Packing for Preddyfest Bluegrass Festival
Great minds think alike, and my dad and I were thinking about the same thing at Christmas: Preddyfest! We gave each other Preddyfest survival kits. Camping at Preddyfest, free with a 3-day festival ticket, is definitely roughing it, but since the annual bluegrass festival has evolved into our combination family reunion/vacation, we have packing down to a science.
I should say we had it down to a science. The first ten festivals were scheduled in August, and last year's June event still managed to coincide with record-breaking 100 degree temperatures in Franklinton, North Carolina. I have a separate wardrobe of halter tops and shorts I probably wouldn't be caught dead wearing anywhere but Preddyfest. Staying cool definitely outweighs staying attractive in that kind of heat!
Scheduled for Memorial Day weekend this year, the 12th annual event promises cooler weather. Some of the items in our "survival kit" might not be necessary (hand-held fan, sweat towel, and spray bottle for cold water to squirt at each other).
Combining efforts definitely makes life easier, and we start planning who will bring what months in advance, especially the food.
My dad has the big fancy camper, so he and his wife provide much of the standard camping supplies, cooking utensils and electricity. Julia and Stephanie also usually borrow a popup camper, and they kind of go crazy with necessities like ashtrays and fancy wrought iron hooks to hang the citronella laterns. But on just her second year in the party, Deborah has everything else anyone might have forgotten. The joke so far this year has been to check with Deborah before running to the store - herbs and spices? Check. Extra bungee cords? Check. Portable potty? Check.

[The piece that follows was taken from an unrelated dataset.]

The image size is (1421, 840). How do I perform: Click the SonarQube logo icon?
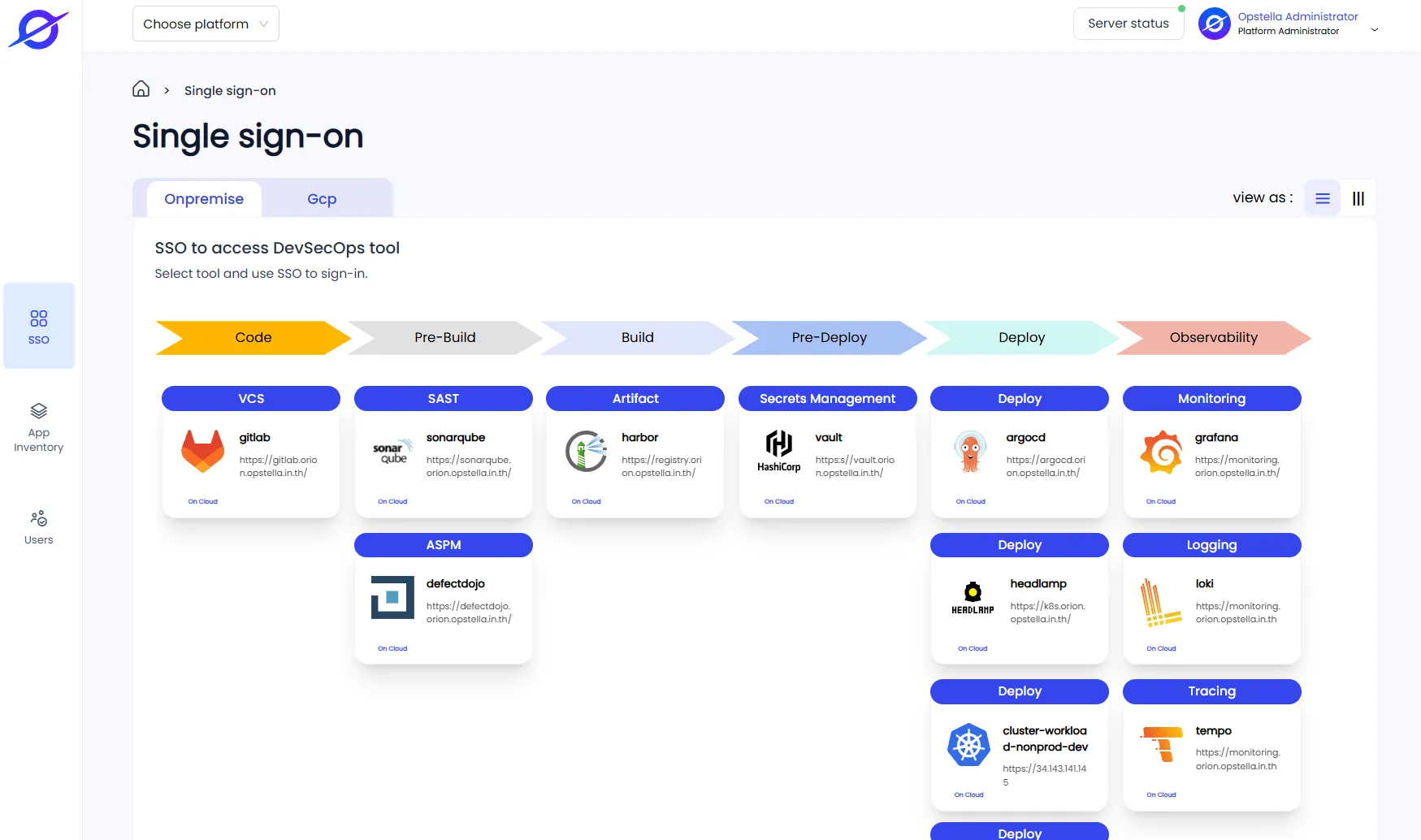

She's not sharing the potty very generously - only the girls can use it, and only in emergencies. But since Preddyfest provides the cleanest portable toilets I've ever seen, and since we all remembered baby wipes in our survival kits, I don't blame her.
Speaking of trips to the potty, a pocket-sized flashlight is a must for dark-time relief. It works best if the flashlight is small enough to hold in your mouth so your hands are free to manage the wipes and travel-size hand santizier.
Much of what you need to pack for Preddyfest coincides with any good camping trip packing list: a tent, air mattress, linens, extra tarps, folding tables, a hammer and hatchet. Everyone brings chairs, and you want to have plenty in case your campsite turns out to be a popular jam session location. But since you want folks to be able to sit and play music, folding card-table chairs work better than the typical bag chair or other styles with arms.
It's always a good idea to have a first aid kit handy, but for Preddyfest, you'll want to pack extra Goody's or B.C. headache powders. That cold beer tastes really good while you're listening to Bluegrass, but the pickin' lasts into the wee hours of the morning, and a tired hangover is a sure thing before the long weekend is over.
Plastic cups are required for alcohol - no bottles allowed. And rock salt in the cooler will help keep that beer iced longer.
Did I mention beer? We pack coolers and coolers of beer.
Finally, and most important, pack your instruments! Even if you don't think you are good enough to play with anyone else, it's handy to have an extra guitar or banjo at your campsite. When a jam session forms, passersby stop to listen, and here and there a picker might be talked into joining if you put an instrument in their hands. And if you drag out your bass and pluck just a little, a friendly veteran player may appear to give you a few tips and encouragement.